Die Hochschulen im Jahr 2037
„Aufgrund der Entwicklungen ist ein Reflexionsprozess in Gang gesetzt worden, insbesondere bei den Lehrenden, beispielsweise die Frage, welche Inhalte tatsächlich wichtig und gut in Präsenz zu vermitteln sind und welche Inhalte man auch mittels anderer Formate vermitteln kann.“, erklärt Professorin Bettina Kubicek. Die bewusste Auseinandersetzung werde in ihren Augen dazu beitragen, dass auch Universitäten vermehrt auf Online-Angebote, die in den Präsenzunterricht integriert sind, gesetzt werden wird. Allerdings betont sie, dass an Universitäten auch in Zukunft die Präsenzlehre einen hohen Stellenwert haben wird.
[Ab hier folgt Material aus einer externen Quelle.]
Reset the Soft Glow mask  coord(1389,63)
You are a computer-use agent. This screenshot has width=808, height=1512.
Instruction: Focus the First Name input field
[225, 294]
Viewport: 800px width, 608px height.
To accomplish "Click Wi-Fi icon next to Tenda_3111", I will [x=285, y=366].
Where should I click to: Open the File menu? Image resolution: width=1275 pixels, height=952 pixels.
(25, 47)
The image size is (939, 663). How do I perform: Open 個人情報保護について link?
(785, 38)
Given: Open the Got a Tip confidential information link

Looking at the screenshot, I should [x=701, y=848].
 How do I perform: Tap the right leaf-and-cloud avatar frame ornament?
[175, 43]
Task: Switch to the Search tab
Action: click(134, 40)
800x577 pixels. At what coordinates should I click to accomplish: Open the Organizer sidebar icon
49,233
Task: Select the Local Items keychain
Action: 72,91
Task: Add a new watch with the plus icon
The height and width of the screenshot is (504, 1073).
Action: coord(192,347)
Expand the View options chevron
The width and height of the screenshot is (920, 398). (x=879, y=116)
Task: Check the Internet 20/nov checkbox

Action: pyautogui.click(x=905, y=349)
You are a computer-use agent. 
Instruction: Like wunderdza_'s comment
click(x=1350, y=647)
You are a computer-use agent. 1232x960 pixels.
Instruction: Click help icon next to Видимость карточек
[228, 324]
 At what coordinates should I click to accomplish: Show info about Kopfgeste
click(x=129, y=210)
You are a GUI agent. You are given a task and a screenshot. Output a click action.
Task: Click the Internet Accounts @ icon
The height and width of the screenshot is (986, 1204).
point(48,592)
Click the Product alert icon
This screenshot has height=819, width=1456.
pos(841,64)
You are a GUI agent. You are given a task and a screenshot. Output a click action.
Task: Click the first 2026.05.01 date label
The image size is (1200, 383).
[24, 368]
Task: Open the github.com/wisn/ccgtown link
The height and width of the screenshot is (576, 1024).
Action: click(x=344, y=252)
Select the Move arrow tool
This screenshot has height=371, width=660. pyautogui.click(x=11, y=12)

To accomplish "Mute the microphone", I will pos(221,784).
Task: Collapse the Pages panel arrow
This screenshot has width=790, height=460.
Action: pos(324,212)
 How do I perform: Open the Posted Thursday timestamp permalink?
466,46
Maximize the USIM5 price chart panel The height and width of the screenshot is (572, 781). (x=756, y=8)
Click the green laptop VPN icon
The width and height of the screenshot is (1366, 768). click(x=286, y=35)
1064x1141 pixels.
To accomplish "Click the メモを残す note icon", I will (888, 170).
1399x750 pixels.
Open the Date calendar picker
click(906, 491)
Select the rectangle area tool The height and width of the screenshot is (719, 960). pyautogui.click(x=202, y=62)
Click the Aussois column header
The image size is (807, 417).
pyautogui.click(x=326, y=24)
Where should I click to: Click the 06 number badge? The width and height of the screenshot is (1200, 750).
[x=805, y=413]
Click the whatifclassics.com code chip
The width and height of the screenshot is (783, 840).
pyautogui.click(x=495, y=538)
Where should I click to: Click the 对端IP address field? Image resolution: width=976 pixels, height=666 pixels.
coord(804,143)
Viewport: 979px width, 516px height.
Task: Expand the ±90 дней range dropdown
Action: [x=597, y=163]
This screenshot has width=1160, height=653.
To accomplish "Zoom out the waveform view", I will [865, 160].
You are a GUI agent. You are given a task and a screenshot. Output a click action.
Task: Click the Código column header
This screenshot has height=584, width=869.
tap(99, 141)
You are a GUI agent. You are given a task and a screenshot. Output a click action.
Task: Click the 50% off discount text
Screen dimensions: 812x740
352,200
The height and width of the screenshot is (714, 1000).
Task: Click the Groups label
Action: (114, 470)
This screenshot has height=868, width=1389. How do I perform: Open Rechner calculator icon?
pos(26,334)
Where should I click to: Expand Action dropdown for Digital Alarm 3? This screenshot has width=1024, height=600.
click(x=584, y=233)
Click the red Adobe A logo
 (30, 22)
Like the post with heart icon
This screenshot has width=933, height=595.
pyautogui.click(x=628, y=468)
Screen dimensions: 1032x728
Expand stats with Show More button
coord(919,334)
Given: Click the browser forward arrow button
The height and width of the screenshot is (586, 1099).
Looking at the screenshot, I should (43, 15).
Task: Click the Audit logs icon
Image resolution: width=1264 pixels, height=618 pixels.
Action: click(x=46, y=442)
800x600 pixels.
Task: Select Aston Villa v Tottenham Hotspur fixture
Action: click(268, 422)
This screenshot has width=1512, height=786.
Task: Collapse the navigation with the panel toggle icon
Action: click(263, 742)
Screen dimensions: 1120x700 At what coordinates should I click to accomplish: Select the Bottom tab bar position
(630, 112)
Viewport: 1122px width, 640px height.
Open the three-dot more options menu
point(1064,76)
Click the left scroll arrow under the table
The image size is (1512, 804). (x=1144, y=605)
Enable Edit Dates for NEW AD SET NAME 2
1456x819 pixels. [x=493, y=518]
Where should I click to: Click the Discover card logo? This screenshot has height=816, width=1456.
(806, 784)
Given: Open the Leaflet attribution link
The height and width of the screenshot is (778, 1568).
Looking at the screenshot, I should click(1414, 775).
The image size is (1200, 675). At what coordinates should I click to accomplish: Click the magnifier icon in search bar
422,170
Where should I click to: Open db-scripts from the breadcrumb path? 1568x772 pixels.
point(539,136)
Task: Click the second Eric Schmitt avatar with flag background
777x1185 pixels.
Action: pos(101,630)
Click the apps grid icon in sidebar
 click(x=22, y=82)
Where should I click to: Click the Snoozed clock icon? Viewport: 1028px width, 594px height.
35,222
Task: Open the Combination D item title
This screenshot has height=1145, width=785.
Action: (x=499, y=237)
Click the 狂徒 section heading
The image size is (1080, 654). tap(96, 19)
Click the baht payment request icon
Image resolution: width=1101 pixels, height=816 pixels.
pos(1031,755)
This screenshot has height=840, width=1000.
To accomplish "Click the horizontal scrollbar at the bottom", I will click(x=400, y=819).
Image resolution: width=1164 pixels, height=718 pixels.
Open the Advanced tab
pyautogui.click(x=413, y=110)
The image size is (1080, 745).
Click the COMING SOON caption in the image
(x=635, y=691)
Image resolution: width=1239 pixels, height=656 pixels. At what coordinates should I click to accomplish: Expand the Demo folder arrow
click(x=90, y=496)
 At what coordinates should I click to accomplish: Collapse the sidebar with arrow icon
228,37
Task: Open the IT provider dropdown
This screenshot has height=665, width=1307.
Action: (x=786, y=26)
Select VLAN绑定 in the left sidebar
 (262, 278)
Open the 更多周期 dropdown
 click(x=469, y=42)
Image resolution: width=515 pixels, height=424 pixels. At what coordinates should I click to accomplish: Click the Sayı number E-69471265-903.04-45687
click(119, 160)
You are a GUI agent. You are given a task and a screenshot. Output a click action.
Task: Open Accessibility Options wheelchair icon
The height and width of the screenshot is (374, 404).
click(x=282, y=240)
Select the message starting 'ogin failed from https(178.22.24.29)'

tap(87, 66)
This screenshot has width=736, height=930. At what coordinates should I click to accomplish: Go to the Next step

„Ich denke, dass die Prüfungsformate bleiben und sich weiterentwickeln werden. In höheren Semestern wird man beispielsweise immer mehr dazu übergehen, überhaupt anders über Prüfungen zu denken und wie man am Ende die erworbene Kompetenz bewerten kann.“, so Kollegiumsleiter Martin Staudinger auf die Frage, was gekommen ist, um zu bleiben. Aus der Perspektive der Hochschule als Organisation betrachtet, sieht er ein Bestehenbleiben von Homeoffice bzw. Mobile Working an den Hochschulen mit dem großen Vorteil, mehr Personen in die Hochschule zu holen, da diese nicht vor Ort sein müssen. Zudem wird aus seiner Sicht auch der Austausch und die Zusammenarbeit der Institutionen intensiviert werden. Was die angebotenen Studien an Hochschulen betrifft, sieht Staudinger eine Wandlung in den kommenden 15 Jahren: „Es wird zu ‚Patchworkstudien‘ kommen. Die Studiengänge werden als strenger Rahmen ihre Bedeutung verlieren und wir werden uns immer mehr vom humboldschen Bildungsideal entfernen, insbesondere im Fachhochschul-Bereich.“ Es gehe darum, neue Wege zu beschreiten, neue Möglichkeiten zu finden und sich von Paradigmen zu verabschieden.
Womit sich Lehrende in Zukunft beschäftigen werden, ist für Ursula Höllhumer schon jetzt deutlich sichtbar: „Der Fokus wird vermehrt auf digitale Kompetenzen, Mediendidaktik und Medienkompetenz liegen, um Studierende mit verschiedenen, passenden und innovativen Formaten zu aktivieren, sodass sie selbst tätig werden. Lehrende werden in Zukunft gefordert sein, innovative Formate für mehr Interaktion zu schaffen, um Studierende weg vom Konsumieren und hin zum Selbstagierenden, aktiven Studierenden zu bewegen. Nur ein Video anzuschauen und in weiterer Folge Dinge abzuarbeiten, wird nicht funktionieren.“
Wie aus der Public Lecture hervorgeht, ist Distance Learning eine Art des Lernens und der Wissensvermittlung, die neben Herausforderungen auch Chancen eröffnet. Dabei muss Distance Learning nicht eine Ausweichmöglichkeit in Pandemiezeiten sein. Der beste Beweis hierfür, dass es auch anders geht: Seit 15 Jahren arbeiten wir in der Ferdinand Porsche FernFH erfolgreich mit dieser Methode, denn für uns ist sie nicht nur Plan B.